> Given exercise
Reproduce each line of the records below verbatim, omitting the pictures.

** START **

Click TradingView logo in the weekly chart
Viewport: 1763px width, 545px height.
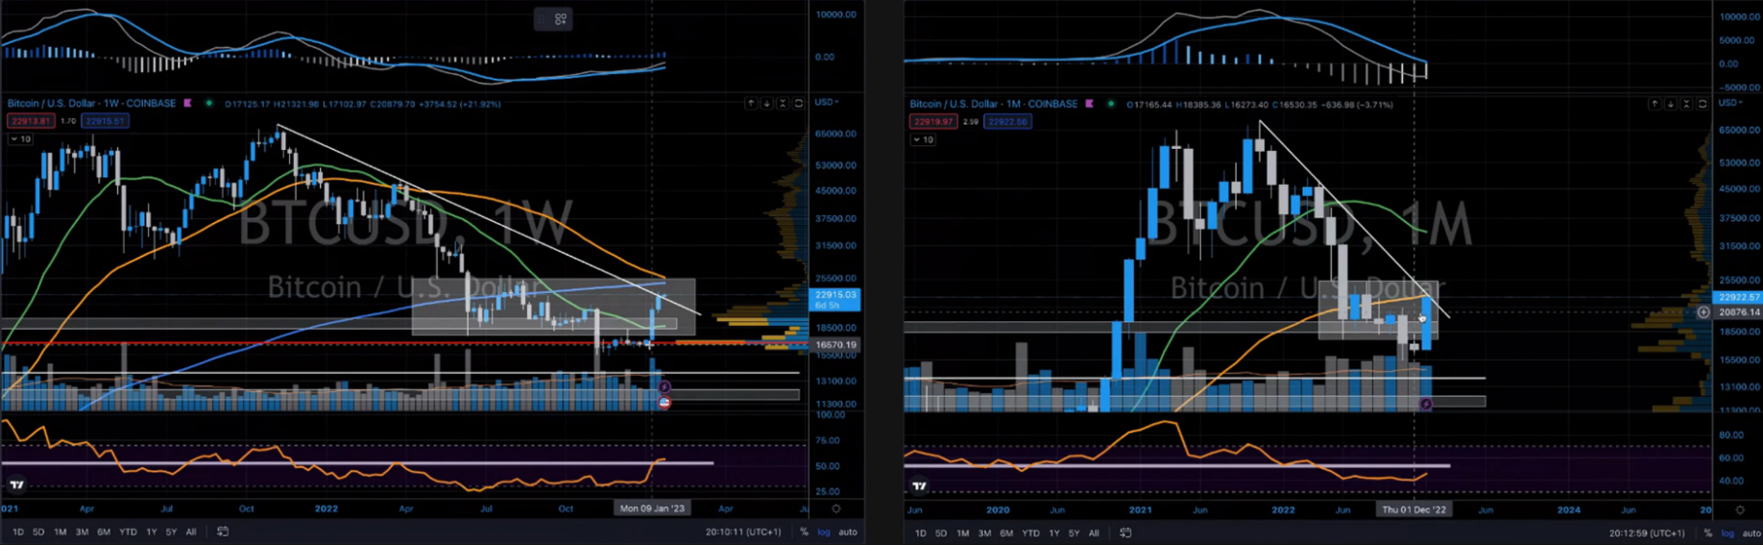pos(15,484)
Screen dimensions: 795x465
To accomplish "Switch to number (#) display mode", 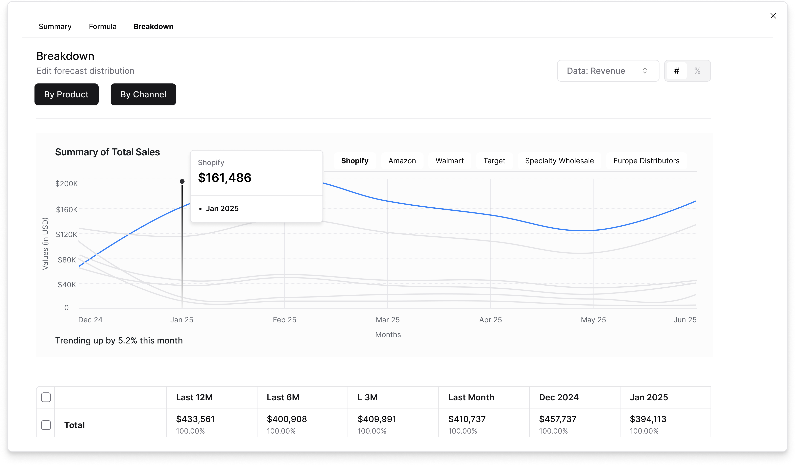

** END **

> Finished answer
Click TradingView logo in the weekly chart
Viewport: 1763px width, 545px height.
pos(15,484)
Screen dimensions: 795x465
To accomplish "Switch to number (#) display mode", 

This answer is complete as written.